• **WHAT YOU HAVE TO DO**:
In the records below, reproduce word for word every line from the one containing "557x313 pixels." through the one containing "pyautogui.click(x=421, y=296)", inclusive.

• **EXCERPTED DATA**:
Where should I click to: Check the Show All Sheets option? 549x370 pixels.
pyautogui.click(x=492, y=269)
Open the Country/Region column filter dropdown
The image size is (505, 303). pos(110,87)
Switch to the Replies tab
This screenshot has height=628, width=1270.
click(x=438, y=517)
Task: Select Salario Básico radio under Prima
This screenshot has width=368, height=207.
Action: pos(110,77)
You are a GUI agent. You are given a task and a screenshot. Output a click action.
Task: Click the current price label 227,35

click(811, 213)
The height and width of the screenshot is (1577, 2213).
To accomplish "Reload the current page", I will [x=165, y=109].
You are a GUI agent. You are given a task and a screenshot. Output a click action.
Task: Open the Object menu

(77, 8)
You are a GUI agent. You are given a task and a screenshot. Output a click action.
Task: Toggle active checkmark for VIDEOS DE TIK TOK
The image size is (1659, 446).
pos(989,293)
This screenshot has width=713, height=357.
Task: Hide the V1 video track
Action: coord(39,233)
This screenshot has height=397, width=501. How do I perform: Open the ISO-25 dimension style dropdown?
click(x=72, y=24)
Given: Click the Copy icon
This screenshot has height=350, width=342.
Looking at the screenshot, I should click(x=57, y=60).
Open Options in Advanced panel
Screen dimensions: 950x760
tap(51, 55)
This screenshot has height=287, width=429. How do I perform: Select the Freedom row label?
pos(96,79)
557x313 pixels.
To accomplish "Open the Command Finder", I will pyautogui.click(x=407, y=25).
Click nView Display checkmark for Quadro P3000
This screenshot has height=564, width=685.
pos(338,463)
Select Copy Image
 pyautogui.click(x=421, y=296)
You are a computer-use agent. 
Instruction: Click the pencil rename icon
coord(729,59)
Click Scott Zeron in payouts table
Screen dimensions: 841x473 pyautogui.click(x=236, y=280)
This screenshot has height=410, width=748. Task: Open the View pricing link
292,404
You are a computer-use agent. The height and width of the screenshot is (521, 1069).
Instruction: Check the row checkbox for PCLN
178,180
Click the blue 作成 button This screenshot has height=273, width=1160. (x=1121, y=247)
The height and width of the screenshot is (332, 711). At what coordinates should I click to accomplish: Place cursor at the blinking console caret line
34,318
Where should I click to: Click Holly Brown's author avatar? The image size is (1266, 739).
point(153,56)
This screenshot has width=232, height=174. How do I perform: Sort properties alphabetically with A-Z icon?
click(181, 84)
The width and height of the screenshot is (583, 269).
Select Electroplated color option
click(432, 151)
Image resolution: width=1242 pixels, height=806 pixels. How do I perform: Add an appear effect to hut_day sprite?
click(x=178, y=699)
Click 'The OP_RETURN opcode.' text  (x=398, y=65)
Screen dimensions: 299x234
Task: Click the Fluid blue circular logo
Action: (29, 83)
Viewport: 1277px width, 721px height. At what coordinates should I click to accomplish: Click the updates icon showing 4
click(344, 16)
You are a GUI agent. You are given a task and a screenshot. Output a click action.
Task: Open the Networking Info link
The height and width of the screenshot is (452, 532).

• **THE SOLUTION**:
557x313 pixels.
To accomplish "Open the Command Finder", I will pyautogui.click(x=407, y=25).
Click nView Display checkmark for Quadro P3000
This screenshot has height=564, width=685.
pos(338,463)
Select Copy Image
 pyautogui.click(x=421, y=296)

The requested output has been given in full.